**ASSIGNED TASK**
Below is some data. Retype exactly the lines starting at the one with "Identify the click" and ending at the one with "259,129 (588, 60)".

**SUPPLIED INFORMATION**
□ □ □ □

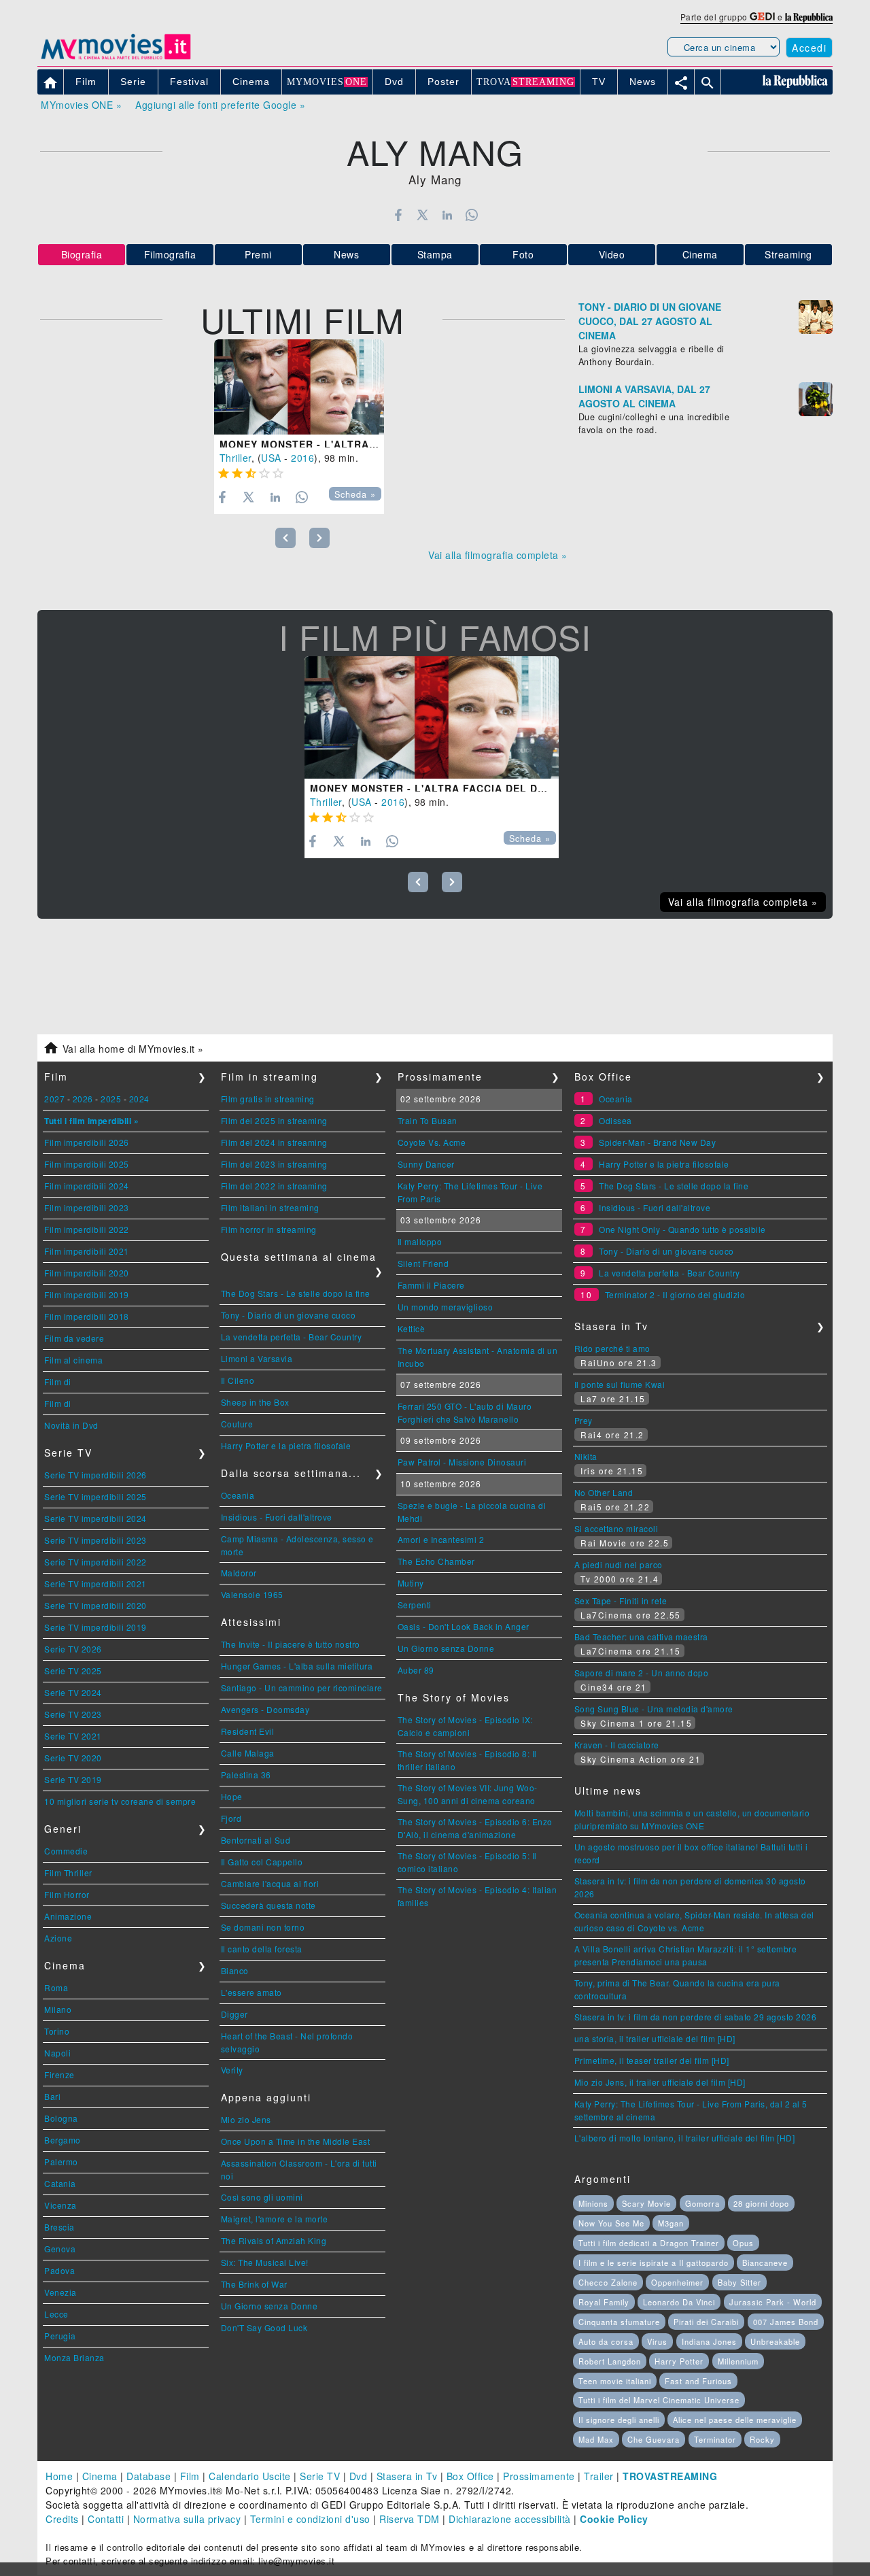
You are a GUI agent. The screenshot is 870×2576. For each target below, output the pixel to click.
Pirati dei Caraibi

□ □ □ □

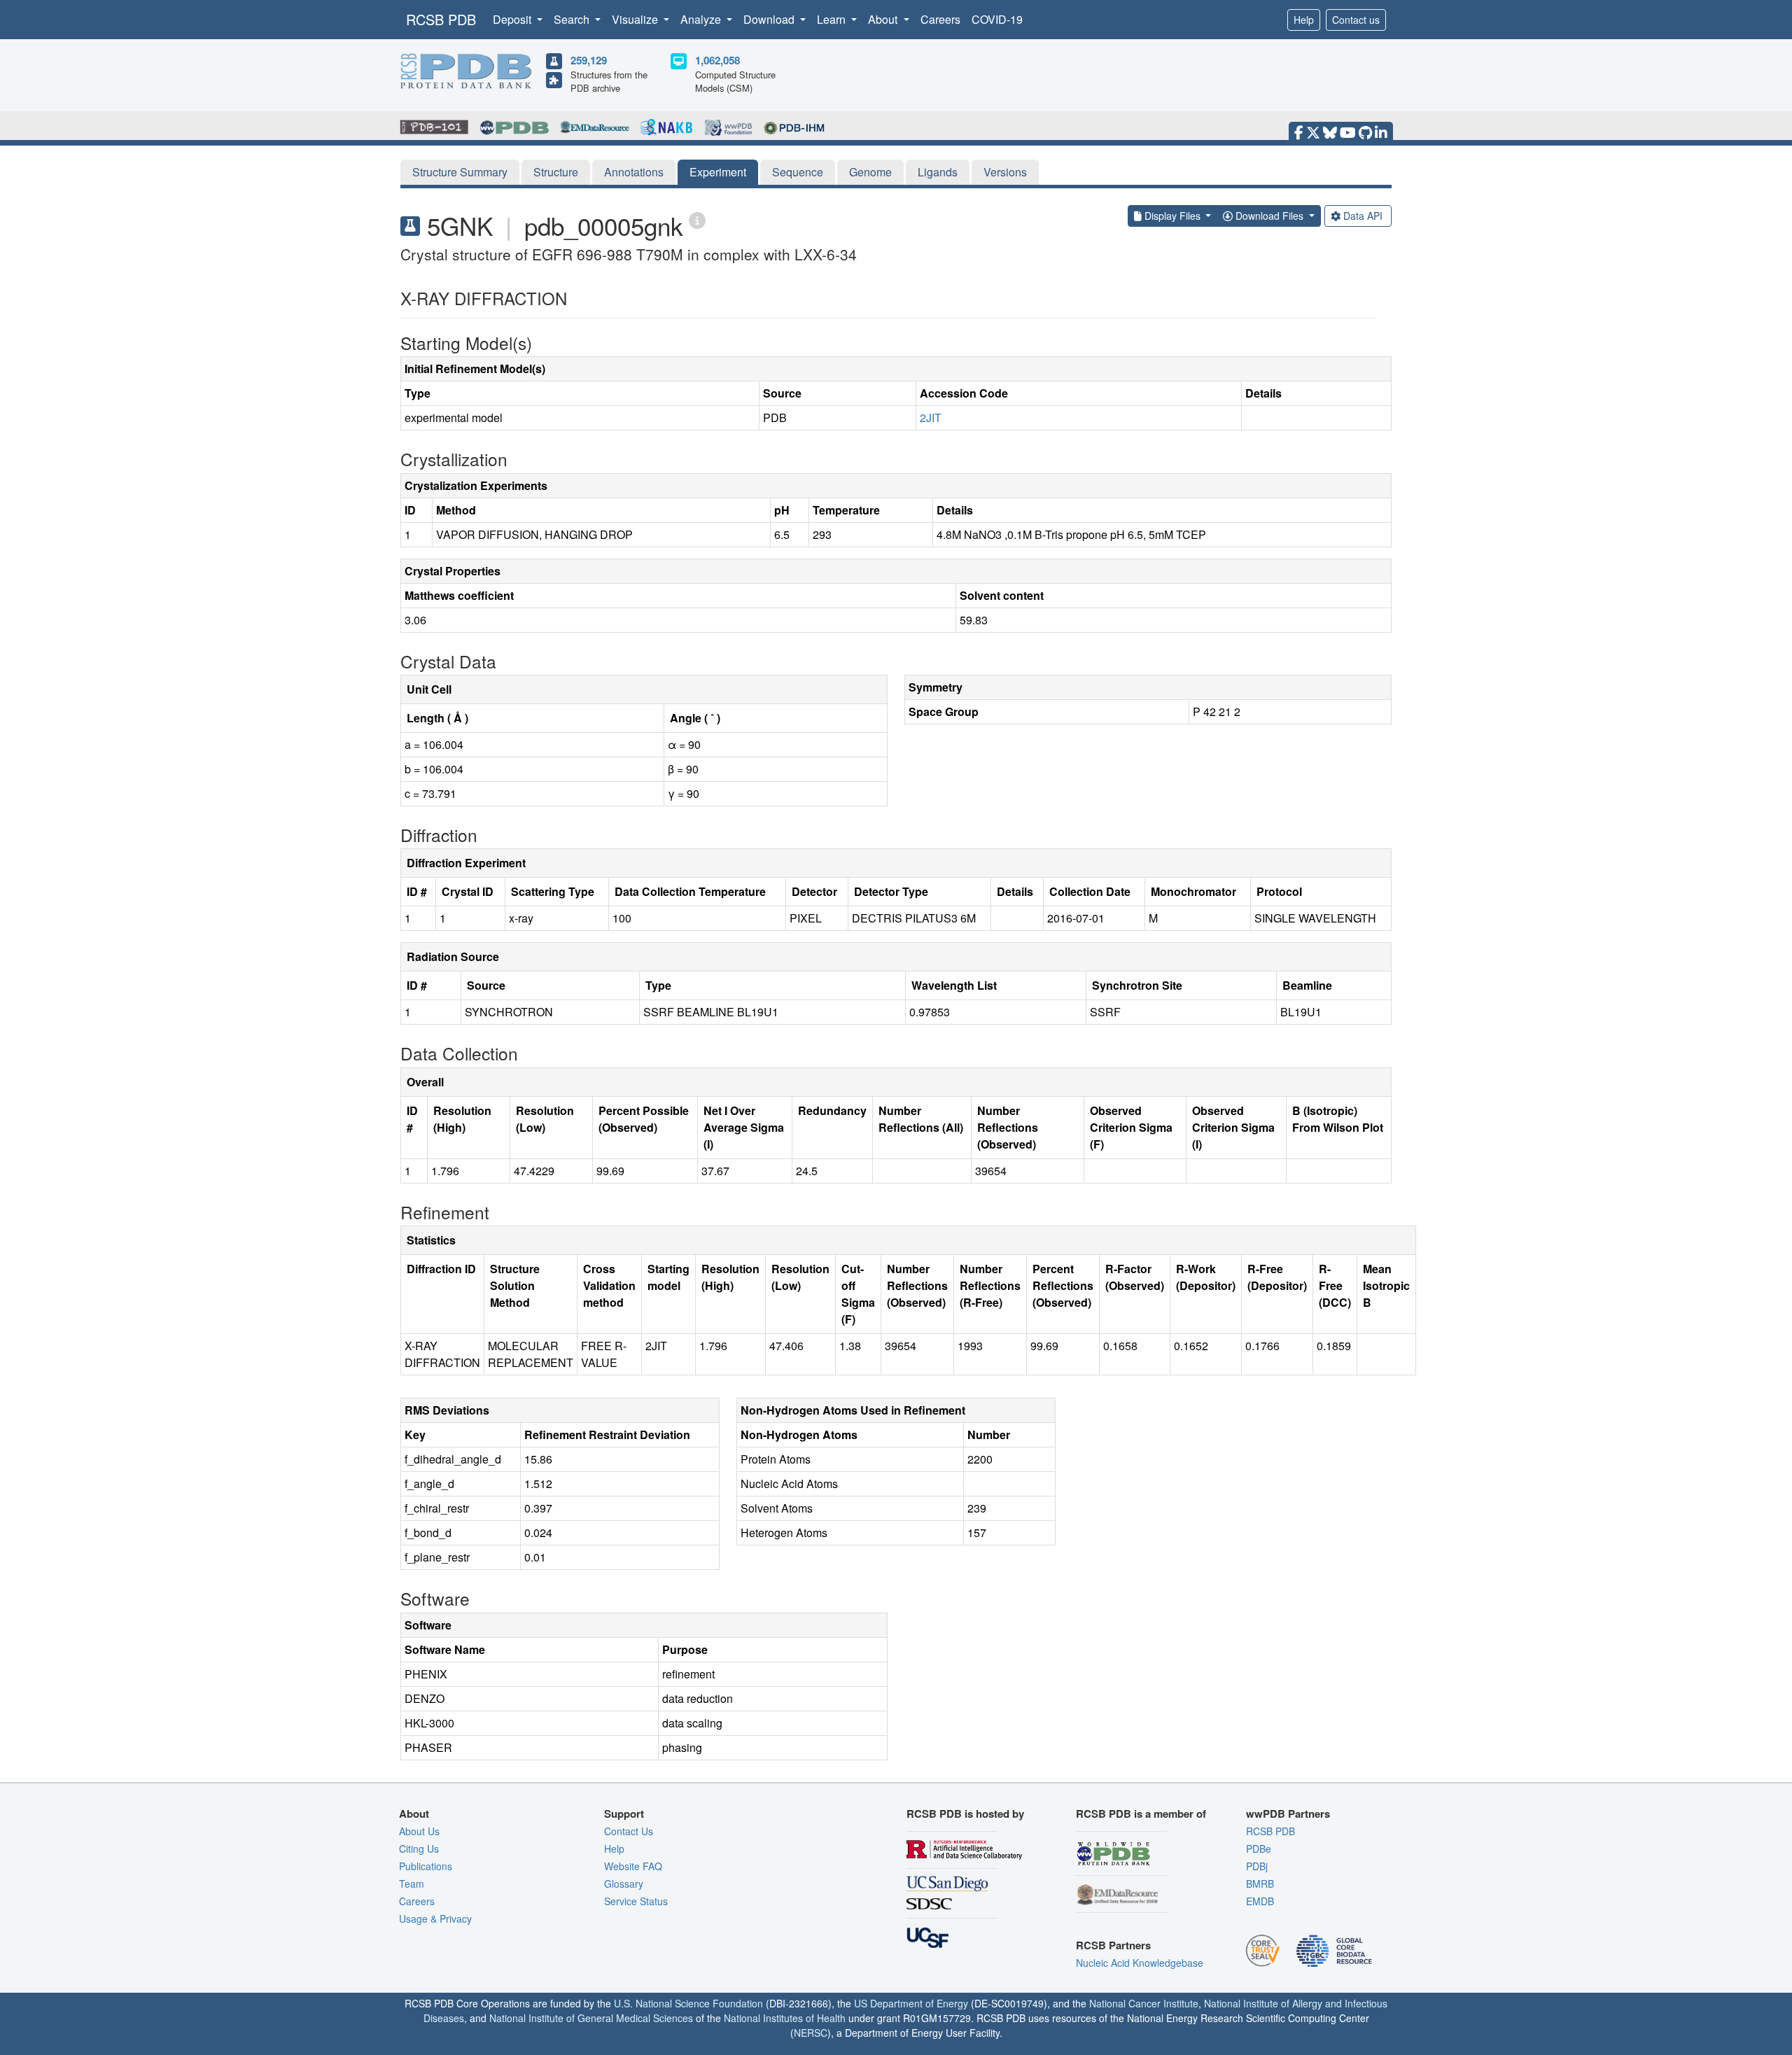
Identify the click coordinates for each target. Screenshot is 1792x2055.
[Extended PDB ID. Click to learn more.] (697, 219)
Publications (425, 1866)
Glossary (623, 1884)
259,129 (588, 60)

□ □ □ □

**YOUR RESPONSE**
Identify the click coordinates for each target. Screenshot is 1792x2055.
[Extended PDB ID. Click to learn more.] (697, 219)
Publications (425, 1866)
Glossary (623, 1884)
259,129 (588, 60)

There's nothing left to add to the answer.